As consumers, do we really need the convenience of a retailer forecasting and predicting before we do that our wife will be pregnant for example?
Privacy awareness is rising among internet users. In 2013 more than 86% of the internet users made steps towards removing some of the personal information available online due to privacy concerns.
Kevin Abosch, founder of KwikDesk projected the need of a new service: Human Rights as a Service, and the start of Privacy First Products as a movement to support it.
Privacy First Products
I believe Privacy First Products (PFP) have a chance of even making business sense in the consumer business, not only in a B2B scenario. The value for consumers can be built around one or more of the following pillars.
Reduce financial risk and identity theft risk
6% of the users lost money due to online fraud activities, and 11% had important personal identifiable information stolen. In a PFP product such information would not exist but even more, it would be almost impossible for scammers to segment and target users with phishing or social engineering attacks.
Offer true privacy and peace of mind
12% of internet users have been stalked or harassed online. PFP products could see the end of stalking and harassment as following users across PFP platforms would be too cumbersome to pursue.
Different social interactions
1% of internet users have lost a job opportunity or educational opportunity because of something they posted online or someone posted about them. 6% have had their reputation damaged because of something that happened online.
We should encourage people to become anonymous and not take responsibility. PFP products would allow users to control and truly remove if needed “features” as social tagging, and the sharing of personal related data by others (most common is photos).
Better user experience
“22.7% of web surfers are blocking ads, and use of ad blocking is growing.” (PageFair)
PFP would be advertisement free, or at worst no targeted advertisement.
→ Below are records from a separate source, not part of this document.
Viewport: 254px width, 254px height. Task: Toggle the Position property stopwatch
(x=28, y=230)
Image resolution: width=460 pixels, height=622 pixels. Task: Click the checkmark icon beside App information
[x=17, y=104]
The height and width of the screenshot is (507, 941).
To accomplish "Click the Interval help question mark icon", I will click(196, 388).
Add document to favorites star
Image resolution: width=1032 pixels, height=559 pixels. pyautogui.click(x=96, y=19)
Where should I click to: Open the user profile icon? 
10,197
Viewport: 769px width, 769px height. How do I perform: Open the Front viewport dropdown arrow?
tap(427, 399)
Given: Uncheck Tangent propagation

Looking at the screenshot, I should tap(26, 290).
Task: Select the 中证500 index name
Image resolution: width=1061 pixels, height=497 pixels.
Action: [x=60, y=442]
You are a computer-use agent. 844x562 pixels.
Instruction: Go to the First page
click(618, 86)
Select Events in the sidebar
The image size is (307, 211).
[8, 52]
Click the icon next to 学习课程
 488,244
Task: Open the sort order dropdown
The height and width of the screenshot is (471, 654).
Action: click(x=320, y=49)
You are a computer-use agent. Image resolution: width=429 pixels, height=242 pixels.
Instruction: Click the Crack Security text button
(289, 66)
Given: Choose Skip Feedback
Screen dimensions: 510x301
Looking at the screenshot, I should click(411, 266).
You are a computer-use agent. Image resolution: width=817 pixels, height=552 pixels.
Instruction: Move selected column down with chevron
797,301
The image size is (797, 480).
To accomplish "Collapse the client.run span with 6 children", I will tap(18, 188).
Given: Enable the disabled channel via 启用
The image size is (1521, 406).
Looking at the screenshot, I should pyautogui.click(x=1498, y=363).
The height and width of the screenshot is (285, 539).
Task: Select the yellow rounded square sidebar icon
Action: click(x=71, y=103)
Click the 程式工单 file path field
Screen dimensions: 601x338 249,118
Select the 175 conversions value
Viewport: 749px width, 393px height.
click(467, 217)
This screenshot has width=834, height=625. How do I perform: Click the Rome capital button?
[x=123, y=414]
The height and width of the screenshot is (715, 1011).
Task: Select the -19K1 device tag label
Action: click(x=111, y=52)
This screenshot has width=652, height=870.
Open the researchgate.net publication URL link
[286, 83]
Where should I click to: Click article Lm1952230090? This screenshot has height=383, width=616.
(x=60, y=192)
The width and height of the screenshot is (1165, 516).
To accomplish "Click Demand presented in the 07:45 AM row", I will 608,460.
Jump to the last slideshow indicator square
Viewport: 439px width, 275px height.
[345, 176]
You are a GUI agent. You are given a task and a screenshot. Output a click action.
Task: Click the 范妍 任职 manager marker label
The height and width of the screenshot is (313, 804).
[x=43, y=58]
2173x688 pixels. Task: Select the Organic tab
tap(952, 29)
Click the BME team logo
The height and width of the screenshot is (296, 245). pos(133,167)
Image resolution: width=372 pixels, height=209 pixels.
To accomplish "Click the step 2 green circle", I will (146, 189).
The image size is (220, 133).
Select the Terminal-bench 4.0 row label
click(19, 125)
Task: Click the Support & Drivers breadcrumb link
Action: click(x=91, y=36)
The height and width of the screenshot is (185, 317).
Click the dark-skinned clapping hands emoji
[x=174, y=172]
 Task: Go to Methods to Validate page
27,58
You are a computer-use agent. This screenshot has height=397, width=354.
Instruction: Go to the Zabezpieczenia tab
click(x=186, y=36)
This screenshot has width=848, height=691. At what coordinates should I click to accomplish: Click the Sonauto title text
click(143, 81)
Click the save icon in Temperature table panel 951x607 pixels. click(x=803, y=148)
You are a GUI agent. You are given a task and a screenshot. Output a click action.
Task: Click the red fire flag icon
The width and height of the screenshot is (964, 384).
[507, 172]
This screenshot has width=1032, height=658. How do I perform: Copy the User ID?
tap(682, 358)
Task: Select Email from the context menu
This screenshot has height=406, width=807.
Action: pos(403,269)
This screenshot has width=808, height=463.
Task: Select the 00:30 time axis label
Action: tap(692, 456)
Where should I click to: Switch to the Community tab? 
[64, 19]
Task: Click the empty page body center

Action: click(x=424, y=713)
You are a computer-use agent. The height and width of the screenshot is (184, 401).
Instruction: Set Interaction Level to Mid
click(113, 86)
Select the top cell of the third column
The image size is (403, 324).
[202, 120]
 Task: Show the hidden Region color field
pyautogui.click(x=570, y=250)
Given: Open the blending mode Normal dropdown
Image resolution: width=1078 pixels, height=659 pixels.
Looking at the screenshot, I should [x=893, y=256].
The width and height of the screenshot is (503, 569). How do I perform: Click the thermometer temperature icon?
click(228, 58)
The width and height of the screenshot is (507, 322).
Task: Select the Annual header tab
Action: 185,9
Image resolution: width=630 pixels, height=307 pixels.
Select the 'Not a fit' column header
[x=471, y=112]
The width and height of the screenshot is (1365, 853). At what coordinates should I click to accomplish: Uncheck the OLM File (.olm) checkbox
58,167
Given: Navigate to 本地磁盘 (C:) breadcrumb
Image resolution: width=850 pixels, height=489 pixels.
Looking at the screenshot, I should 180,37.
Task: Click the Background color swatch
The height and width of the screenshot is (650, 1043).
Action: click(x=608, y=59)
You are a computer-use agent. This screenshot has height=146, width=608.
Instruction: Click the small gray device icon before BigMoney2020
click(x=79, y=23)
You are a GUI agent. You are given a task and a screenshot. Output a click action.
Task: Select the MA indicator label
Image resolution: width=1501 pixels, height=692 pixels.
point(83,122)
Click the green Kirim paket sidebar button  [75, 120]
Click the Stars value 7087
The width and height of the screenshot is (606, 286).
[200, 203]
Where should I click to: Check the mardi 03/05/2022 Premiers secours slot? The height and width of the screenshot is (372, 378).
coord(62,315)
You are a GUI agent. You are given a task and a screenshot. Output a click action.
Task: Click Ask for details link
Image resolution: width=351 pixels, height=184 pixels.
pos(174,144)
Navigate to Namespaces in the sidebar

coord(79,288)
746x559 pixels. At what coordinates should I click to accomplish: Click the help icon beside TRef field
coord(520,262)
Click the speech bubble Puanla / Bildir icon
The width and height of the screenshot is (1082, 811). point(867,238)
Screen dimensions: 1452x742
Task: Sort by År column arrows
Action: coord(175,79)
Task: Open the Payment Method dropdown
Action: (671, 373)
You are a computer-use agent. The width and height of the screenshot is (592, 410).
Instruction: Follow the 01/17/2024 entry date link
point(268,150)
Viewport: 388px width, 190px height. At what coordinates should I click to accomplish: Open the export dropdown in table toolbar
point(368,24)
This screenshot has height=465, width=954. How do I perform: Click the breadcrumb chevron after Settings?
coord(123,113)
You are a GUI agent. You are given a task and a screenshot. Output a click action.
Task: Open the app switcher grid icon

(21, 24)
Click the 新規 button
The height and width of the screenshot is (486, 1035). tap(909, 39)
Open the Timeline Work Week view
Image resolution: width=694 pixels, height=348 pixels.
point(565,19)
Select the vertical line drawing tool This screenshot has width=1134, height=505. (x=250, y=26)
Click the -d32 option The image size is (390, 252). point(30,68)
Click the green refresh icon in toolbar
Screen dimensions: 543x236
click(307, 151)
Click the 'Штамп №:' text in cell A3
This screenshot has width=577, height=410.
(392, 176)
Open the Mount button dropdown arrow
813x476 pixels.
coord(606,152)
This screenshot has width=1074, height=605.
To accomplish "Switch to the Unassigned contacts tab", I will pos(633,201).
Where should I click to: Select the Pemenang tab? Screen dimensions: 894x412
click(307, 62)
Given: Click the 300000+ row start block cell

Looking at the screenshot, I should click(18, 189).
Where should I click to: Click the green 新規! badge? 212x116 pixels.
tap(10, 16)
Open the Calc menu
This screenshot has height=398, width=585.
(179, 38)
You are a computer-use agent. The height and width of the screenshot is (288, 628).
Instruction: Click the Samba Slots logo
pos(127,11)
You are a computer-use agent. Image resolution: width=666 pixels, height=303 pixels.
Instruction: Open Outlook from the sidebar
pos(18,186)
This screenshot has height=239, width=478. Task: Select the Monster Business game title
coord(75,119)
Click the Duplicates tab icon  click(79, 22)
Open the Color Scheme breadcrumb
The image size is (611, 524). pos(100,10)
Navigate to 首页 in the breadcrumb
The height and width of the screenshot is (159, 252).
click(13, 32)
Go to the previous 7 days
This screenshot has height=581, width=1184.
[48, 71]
As a simple example here for the added value, think of the following (exaggerated but true) example: Today, anyone can target anyone at individual level with social ads.
The innovative business model on PFP
The logical question is how could companies fill in the gap of advertising and Big Data revenue, and still be sustainable and profitable?
I doubt this question to be real. Have we really forgotten the traditional models and is the internet so “new model generation” frenzy that charging users for a privacy enabled service would not make sense?
The market for privacy concerned digital citizens exists. Services like RunBox show that it can be monetized and that users are willing to pay to ensure their data remains private against black hat hackers and internet companies.
To take it one step further, using digital currencies like Bitcoin would ensure the service is charging using as little PII as possible, I would even go there and say using a payment systems where the authentication is done at bank level as iDEAL and MyBank would provide better privacy than wallets and cards. They already have secure systems and have your data. Why share it with a third party?
Abine is monetizing two products in terms of privacy: Blur and DeleteMe. Both have a direct subscription model, and Blur even has a freemium touch. WhisperSystem is a non-commercial organization, based on the open source movement. For basic users they offer the community apps, free to use. But in the future this system can be monetized just like other open source solutions at enterprise level.
The basic need of a PFP business model is centering the product on the needs of, and ensuring it delivers value to, the user not third parties.
Can’t we build user centric products anymore? And why not make them privacy enabled?
Statistical Data from Pew Research in 2013.